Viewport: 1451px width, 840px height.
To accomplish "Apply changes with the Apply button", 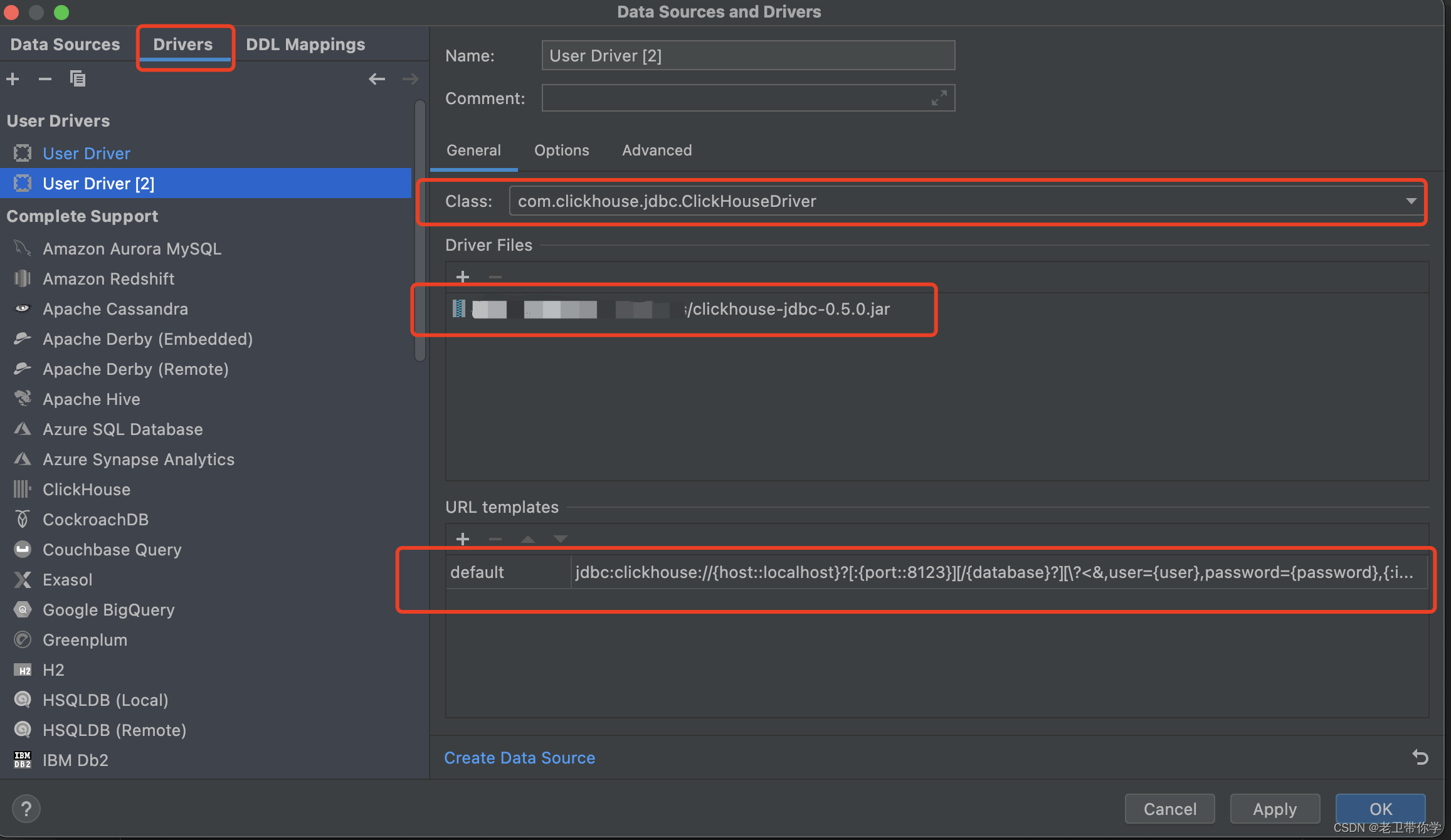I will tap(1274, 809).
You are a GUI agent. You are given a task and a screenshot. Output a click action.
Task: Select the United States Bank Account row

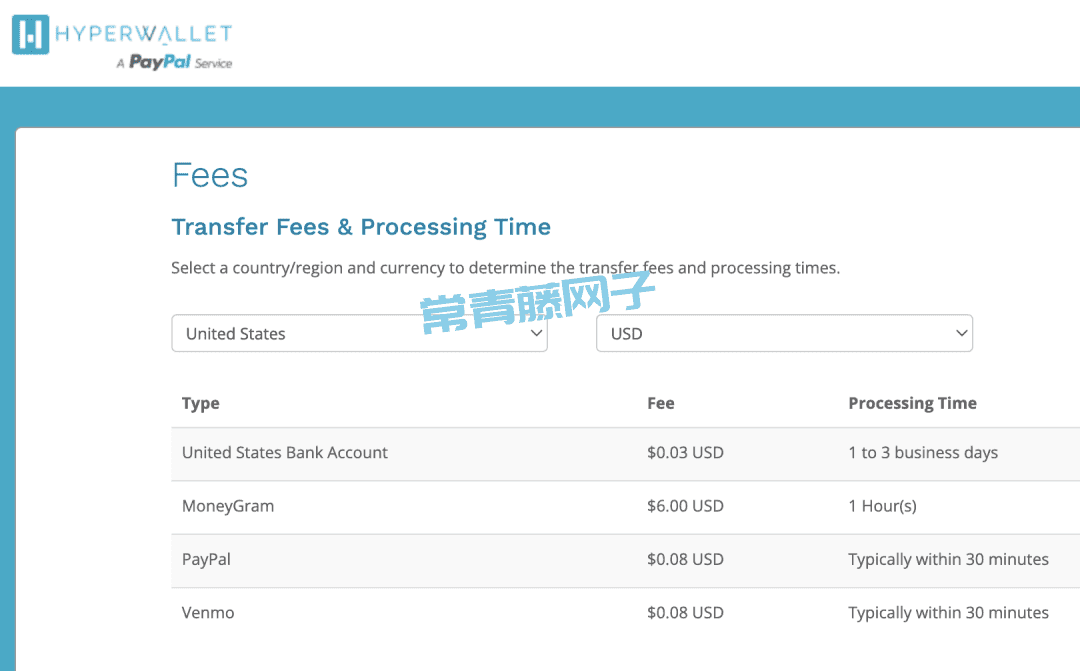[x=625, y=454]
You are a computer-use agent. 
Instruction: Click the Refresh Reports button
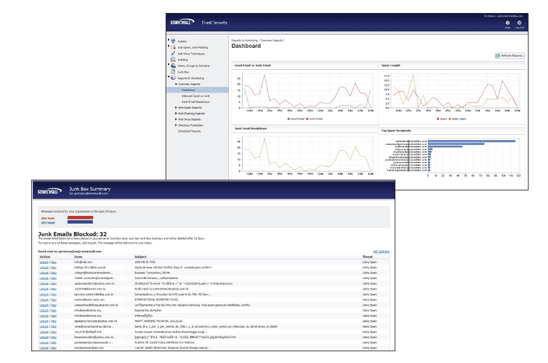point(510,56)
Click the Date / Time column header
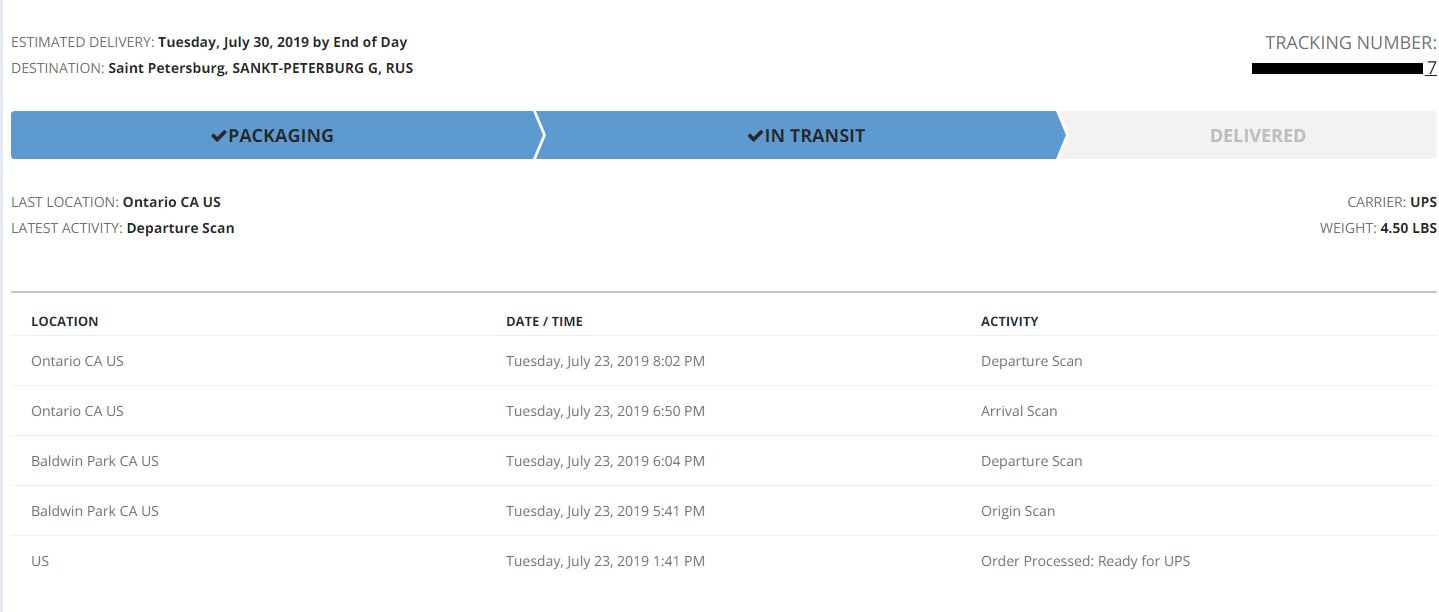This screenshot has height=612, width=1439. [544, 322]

□ □ □ □

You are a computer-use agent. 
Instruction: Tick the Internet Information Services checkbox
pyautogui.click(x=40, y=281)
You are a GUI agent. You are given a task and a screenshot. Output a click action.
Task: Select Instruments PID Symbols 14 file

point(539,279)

□ □ □ □

== WHAT IS NEEDED ==
Pick out every line above that contains the word "Select" and copy each one. Only matches with the same capital and lowercase letters count.

== REPLY TO THE EXERCISE ==
Task: Select the United States Bank Account row
Task: Select Instruments PID Symbols 14 file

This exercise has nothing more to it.